■ **Extracted information**:
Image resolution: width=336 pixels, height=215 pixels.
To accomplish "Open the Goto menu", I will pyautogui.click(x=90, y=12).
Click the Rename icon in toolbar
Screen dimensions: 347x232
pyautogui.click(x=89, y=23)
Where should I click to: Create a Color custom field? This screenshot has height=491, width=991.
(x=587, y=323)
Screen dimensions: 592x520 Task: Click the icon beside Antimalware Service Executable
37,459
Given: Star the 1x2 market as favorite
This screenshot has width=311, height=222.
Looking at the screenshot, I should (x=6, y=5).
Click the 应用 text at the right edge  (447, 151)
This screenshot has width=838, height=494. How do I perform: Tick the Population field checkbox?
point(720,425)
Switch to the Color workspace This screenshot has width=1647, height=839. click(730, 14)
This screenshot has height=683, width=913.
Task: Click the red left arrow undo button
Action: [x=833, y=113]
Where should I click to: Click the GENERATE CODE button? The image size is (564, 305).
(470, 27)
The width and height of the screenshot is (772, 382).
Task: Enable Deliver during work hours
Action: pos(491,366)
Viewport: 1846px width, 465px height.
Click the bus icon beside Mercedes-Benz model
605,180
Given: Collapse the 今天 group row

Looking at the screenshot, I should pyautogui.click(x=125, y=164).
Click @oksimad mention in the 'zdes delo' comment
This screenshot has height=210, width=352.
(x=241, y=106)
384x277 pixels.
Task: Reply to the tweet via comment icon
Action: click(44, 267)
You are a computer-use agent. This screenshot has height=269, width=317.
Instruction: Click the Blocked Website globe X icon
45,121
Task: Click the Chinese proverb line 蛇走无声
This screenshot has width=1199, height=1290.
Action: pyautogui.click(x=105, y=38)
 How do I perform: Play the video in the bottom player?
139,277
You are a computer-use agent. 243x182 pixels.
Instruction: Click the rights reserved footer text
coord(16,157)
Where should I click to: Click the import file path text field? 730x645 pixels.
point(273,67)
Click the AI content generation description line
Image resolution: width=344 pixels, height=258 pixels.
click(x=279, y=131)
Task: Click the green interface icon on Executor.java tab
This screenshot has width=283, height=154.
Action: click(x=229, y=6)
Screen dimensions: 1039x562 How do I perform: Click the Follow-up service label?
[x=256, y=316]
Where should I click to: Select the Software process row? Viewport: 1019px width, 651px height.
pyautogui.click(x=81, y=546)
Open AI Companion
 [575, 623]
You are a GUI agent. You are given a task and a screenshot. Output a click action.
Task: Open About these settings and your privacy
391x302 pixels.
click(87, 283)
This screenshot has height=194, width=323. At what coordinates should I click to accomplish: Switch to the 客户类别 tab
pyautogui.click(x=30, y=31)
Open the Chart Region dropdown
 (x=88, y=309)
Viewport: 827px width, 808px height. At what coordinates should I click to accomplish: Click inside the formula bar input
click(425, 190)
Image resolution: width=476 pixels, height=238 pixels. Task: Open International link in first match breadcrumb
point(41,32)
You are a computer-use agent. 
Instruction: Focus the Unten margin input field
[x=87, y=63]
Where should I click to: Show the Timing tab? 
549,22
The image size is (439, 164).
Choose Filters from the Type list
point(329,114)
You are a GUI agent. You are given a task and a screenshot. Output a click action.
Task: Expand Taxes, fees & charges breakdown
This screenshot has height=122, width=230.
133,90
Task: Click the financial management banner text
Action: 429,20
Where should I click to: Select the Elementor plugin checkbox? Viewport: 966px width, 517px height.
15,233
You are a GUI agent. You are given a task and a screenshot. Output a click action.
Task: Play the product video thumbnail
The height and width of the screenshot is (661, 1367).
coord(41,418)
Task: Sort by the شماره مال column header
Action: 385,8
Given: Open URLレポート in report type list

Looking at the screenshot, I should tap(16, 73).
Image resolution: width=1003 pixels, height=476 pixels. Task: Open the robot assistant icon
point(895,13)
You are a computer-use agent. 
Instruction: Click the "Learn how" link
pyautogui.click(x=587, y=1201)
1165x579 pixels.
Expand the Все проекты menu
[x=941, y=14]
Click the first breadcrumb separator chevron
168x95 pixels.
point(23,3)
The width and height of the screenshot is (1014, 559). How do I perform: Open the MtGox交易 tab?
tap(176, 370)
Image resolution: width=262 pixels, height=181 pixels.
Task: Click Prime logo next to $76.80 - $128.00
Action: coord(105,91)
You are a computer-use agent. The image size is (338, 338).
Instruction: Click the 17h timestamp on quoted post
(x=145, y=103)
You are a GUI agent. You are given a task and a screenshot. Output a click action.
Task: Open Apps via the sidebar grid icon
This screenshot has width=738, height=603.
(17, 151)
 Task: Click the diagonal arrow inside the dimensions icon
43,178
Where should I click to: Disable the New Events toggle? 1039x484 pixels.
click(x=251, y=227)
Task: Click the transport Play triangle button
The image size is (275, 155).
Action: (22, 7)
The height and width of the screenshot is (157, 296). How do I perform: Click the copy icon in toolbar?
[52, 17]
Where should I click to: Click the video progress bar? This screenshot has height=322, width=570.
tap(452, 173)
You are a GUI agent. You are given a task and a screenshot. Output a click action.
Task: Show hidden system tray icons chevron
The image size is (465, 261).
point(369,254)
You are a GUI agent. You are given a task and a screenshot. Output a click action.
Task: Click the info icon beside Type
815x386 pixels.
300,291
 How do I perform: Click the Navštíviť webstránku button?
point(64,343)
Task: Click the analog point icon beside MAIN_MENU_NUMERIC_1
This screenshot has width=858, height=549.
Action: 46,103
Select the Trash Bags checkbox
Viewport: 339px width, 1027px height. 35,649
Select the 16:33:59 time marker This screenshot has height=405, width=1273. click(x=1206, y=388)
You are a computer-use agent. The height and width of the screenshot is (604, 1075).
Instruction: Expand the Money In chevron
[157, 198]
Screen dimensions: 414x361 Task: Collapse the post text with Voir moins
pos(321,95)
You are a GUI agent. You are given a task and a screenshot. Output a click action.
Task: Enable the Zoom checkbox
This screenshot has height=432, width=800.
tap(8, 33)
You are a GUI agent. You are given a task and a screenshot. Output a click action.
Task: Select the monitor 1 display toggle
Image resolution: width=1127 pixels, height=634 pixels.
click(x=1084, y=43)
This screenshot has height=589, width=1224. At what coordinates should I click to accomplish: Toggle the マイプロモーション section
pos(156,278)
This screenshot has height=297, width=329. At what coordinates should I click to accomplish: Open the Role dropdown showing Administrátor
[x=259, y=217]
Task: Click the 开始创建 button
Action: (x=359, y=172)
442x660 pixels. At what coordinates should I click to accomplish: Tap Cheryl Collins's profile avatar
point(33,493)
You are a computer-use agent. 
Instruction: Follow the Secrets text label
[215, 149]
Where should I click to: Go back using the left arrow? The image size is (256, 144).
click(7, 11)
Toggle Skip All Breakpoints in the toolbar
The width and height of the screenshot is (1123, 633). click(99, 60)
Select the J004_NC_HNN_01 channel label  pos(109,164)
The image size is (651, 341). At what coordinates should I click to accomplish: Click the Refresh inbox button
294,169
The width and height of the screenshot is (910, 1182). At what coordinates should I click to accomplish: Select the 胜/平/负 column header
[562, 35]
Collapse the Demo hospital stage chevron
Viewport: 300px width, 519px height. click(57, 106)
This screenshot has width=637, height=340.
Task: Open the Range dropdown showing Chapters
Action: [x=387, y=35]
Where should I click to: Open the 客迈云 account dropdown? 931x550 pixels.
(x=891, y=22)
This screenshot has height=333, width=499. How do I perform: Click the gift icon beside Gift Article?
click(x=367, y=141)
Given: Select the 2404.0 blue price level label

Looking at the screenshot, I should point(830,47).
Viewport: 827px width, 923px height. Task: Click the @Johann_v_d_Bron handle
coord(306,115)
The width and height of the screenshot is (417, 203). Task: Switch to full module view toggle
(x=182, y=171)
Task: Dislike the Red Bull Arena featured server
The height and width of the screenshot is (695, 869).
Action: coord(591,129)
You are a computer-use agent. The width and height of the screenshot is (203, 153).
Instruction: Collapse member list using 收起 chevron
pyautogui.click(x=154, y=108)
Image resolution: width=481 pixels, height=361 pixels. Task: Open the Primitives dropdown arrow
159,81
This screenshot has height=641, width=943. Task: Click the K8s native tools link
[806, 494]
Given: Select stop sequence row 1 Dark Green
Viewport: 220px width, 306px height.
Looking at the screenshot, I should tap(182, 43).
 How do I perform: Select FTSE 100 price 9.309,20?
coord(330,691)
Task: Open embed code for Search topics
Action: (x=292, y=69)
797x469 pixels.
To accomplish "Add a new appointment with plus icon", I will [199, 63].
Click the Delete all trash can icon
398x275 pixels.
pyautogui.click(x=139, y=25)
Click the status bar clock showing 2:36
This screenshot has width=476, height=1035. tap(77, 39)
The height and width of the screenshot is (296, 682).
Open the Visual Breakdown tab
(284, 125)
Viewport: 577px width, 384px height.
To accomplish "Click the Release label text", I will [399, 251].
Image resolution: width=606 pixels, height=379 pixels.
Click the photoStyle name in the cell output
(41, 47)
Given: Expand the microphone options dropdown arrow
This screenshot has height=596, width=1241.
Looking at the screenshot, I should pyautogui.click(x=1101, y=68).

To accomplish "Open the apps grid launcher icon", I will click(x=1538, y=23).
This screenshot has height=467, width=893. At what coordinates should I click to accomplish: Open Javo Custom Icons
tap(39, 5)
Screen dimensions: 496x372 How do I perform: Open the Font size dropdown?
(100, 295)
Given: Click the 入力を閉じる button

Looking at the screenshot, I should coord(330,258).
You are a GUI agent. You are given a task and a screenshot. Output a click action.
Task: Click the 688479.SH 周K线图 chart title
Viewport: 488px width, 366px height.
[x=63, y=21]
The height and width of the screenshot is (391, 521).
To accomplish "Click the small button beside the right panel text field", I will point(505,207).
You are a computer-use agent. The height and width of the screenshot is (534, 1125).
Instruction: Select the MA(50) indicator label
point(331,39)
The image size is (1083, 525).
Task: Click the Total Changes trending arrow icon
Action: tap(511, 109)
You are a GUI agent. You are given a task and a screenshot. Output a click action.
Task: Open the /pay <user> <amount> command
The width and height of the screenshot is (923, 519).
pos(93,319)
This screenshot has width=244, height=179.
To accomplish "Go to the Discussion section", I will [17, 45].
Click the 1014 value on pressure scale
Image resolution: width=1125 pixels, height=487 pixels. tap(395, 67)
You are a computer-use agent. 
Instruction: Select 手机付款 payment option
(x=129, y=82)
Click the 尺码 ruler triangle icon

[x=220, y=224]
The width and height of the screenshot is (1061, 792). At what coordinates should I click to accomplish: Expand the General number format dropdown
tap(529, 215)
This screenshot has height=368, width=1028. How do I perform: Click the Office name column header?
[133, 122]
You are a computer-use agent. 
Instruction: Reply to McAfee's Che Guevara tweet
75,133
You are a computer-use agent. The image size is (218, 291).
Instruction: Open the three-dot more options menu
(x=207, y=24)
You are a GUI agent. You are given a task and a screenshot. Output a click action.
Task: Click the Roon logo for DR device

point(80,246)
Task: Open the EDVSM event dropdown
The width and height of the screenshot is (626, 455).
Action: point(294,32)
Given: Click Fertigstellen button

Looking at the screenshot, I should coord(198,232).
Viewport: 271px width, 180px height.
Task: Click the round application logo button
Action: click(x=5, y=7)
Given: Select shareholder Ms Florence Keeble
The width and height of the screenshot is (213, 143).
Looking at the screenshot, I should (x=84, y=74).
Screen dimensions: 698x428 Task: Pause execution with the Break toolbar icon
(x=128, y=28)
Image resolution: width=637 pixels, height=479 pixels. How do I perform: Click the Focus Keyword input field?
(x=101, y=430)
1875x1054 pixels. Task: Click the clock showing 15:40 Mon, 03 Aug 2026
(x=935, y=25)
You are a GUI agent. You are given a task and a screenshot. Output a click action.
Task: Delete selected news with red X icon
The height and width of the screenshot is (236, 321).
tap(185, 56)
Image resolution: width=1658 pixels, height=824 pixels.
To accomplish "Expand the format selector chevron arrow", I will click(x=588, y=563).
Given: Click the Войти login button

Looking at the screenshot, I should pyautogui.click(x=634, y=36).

■ **Problem statement**:
Return a copy of every line in the records that includes the string "grid".

■ **Solution below**:
Task: Open Apps via the sidebar grid icon
To accomplish "Open the apps grid launcher icon", I will click(x=1538, y=23).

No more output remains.